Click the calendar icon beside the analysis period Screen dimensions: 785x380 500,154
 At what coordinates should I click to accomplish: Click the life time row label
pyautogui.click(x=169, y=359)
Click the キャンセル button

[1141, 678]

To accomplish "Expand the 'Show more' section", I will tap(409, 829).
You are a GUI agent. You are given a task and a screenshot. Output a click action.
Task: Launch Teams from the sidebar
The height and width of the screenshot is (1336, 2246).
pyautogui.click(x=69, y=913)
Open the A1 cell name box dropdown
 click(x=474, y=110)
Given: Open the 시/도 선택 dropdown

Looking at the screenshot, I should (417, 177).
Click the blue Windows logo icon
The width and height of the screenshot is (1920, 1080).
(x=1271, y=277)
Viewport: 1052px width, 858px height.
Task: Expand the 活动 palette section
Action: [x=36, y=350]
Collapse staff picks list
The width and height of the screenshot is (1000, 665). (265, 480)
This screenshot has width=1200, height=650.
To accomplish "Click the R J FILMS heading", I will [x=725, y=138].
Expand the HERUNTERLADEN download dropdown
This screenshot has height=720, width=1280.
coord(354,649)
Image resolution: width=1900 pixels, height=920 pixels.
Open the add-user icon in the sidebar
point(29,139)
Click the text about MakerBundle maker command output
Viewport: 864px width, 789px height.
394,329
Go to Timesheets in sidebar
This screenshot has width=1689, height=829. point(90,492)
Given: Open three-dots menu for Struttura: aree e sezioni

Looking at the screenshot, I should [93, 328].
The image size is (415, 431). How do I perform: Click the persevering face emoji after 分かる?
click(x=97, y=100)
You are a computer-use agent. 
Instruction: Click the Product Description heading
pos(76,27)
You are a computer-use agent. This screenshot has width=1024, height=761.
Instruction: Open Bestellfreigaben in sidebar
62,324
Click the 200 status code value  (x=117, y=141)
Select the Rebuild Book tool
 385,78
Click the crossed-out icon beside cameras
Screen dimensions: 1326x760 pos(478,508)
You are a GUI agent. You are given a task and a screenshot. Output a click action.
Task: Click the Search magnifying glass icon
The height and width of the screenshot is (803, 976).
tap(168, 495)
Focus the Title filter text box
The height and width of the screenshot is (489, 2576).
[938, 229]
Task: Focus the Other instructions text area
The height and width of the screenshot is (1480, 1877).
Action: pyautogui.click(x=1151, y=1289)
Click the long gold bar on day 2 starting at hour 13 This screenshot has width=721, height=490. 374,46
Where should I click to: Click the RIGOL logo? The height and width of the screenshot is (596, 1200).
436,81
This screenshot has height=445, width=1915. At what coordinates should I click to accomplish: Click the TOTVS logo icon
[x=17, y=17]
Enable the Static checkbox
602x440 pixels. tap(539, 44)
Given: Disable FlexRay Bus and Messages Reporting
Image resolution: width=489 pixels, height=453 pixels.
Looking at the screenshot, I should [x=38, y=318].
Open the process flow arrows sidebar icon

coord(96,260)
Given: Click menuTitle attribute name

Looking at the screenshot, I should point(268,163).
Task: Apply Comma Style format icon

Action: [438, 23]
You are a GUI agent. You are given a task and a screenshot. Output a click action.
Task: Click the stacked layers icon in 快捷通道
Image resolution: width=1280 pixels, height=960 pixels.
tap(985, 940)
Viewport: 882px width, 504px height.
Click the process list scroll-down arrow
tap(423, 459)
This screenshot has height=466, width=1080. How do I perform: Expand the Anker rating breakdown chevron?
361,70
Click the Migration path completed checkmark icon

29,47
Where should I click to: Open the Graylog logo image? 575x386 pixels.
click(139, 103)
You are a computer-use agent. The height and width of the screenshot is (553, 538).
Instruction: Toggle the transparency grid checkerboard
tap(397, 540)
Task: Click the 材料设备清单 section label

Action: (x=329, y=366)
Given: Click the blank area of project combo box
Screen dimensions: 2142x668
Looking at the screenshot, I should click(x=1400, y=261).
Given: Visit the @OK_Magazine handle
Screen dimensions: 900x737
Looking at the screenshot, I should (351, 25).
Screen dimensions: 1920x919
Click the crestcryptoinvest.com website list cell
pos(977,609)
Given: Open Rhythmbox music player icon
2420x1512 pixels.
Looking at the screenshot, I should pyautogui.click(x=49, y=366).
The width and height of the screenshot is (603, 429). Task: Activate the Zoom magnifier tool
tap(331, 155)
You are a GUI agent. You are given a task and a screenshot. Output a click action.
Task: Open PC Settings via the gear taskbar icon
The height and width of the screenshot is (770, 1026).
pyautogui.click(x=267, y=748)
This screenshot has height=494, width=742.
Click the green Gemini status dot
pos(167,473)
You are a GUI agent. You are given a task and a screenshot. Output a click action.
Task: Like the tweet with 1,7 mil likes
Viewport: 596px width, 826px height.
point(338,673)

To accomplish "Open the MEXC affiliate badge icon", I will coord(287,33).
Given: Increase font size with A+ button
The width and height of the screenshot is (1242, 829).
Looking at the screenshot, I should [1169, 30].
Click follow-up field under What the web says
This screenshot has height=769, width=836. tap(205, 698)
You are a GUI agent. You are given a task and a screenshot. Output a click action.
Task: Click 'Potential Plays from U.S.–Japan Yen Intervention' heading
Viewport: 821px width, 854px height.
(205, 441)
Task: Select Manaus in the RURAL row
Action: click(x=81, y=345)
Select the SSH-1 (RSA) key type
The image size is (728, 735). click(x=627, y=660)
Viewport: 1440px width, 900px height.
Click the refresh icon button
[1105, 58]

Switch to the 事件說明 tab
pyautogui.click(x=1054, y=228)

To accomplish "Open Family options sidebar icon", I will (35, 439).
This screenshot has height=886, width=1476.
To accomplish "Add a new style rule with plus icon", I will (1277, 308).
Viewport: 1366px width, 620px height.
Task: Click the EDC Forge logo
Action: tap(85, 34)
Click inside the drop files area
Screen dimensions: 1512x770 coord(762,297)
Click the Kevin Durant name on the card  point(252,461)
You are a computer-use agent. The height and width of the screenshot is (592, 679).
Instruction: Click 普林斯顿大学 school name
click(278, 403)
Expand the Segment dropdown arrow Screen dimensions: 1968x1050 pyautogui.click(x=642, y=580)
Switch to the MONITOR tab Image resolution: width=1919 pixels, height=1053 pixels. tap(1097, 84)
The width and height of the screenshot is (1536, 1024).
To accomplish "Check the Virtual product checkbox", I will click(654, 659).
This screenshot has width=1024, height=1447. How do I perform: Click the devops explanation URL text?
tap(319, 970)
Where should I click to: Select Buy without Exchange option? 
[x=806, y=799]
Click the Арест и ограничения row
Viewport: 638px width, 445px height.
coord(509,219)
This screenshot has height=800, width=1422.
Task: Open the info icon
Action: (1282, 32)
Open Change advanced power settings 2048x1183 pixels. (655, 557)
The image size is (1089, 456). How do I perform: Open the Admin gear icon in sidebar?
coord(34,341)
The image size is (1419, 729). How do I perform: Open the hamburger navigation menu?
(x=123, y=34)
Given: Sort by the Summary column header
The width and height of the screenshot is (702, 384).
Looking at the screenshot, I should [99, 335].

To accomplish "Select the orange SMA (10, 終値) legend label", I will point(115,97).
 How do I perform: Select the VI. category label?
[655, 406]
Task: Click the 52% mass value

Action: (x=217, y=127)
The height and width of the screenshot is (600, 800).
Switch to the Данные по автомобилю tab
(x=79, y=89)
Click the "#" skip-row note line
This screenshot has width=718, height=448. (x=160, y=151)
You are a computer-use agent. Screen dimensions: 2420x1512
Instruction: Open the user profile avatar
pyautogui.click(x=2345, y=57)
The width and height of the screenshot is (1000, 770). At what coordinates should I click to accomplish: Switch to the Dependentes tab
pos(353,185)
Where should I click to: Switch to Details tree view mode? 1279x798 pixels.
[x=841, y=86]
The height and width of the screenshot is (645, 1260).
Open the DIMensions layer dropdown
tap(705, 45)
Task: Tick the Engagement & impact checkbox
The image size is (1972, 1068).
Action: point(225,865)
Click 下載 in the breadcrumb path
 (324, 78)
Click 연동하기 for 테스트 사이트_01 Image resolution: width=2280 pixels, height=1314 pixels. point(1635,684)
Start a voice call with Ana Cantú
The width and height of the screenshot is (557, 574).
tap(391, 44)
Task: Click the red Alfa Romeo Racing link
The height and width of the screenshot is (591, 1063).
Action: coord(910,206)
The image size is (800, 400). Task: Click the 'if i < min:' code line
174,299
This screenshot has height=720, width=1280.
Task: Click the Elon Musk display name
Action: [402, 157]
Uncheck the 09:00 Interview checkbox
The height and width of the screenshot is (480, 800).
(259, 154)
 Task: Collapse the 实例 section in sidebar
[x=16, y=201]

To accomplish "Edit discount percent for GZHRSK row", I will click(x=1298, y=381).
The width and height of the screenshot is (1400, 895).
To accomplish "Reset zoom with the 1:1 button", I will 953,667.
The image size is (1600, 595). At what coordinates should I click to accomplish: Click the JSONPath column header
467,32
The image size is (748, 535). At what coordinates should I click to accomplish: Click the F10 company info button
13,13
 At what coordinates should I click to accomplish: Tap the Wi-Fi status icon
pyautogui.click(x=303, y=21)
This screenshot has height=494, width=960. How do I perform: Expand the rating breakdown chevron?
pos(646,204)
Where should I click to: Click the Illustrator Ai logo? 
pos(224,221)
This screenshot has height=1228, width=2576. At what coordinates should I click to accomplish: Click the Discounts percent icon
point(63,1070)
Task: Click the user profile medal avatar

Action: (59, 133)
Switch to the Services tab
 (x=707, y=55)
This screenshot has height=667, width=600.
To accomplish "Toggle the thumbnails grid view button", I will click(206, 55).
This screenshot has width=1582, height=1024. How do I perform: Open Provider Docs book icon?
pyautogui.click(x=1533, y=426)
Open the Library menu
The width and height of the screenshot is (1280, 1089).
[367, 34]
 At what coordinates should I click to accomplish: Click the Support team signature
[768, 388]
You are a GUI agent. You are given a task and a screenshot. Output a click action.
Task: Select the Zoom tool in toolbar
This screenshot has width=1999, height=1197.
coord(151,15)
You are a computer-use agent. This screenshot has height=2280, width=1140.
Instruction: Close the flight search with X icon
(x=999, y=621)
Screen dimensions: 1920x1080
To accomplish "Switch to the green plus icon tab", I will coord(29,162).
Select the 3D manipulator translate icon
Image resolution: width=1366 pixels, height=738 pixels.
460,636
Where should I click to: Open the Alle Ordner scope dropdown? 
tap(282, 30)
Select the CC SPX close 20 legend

——

**WHAT YOU HAVE TO DO:** Rewrite the lines as a numbered list, leaving out blank ones, starting at the first line and ending at the line that contains "click(x=474, y=110)".

**RESPONSE BELOW:**
1. Click the calendar icon beside the analysis period Screen dimensions: 785x380 500,154
2.  At what coordinates should I click to accomplish: Click the life time row label
3. pyautogui.click(x=169, y=359)
4. Click the キャンセル button
5. [1141, 678]
6. To accomplish "Expand the 'Show more' section", I will tap(409, 829).
7. You are a GUI agent. You are given a task and a screenshot. Output a click action.
8. Task: Launch Teams from the sidebar
9. The height and width of the screenshot is (1336, 2246).
10. pyautogui.click(x=69, y=913)
11. Open the A1 cell name box dropdown
12.  click(x=474, y=110)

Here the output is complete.